### Aim of the task
The answer should be an exact repeat of the stretch of material below from the line containing "Open the three-dot more options menu" through the line containing "740). pyautogui.click(x=412, y=57)".

━━ Material shown ━━

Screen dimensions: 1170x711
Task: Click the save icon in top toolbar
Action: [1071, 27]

━━━
━━ Material shown ━━

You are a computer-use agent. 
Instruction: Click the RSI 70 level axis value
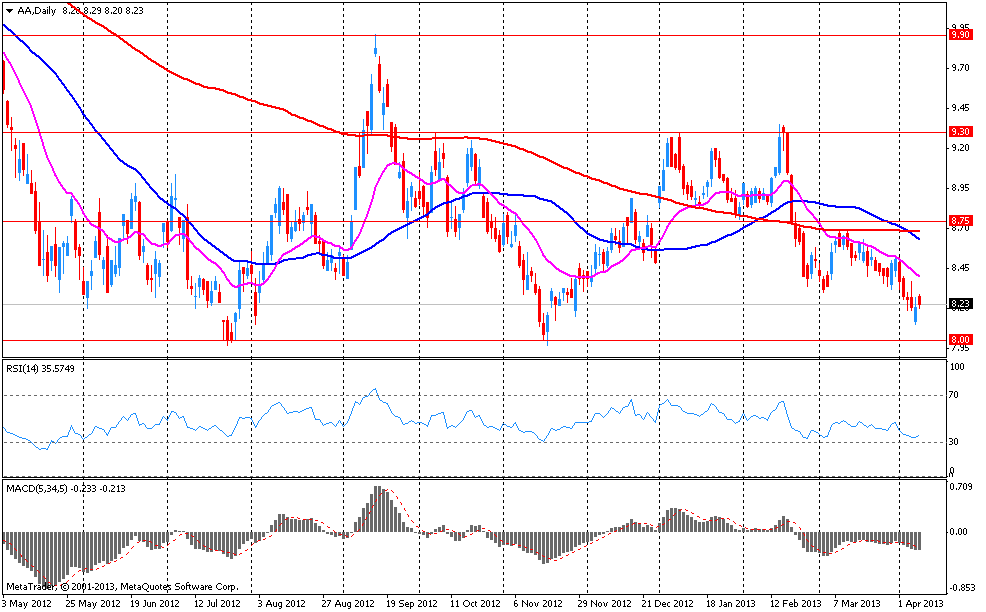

━━━
━━ Material shown ━━

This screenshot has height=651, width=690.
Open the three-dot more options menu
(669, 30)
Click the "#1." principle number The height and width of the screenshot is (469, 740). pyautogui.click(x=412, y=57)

━━━

### Task answer
Open the three-dot more options menu
(669, 30)
Click the "#1." principle number The height and width of the screenshot is (469, 740). pyautogui.click(x=412, y=57)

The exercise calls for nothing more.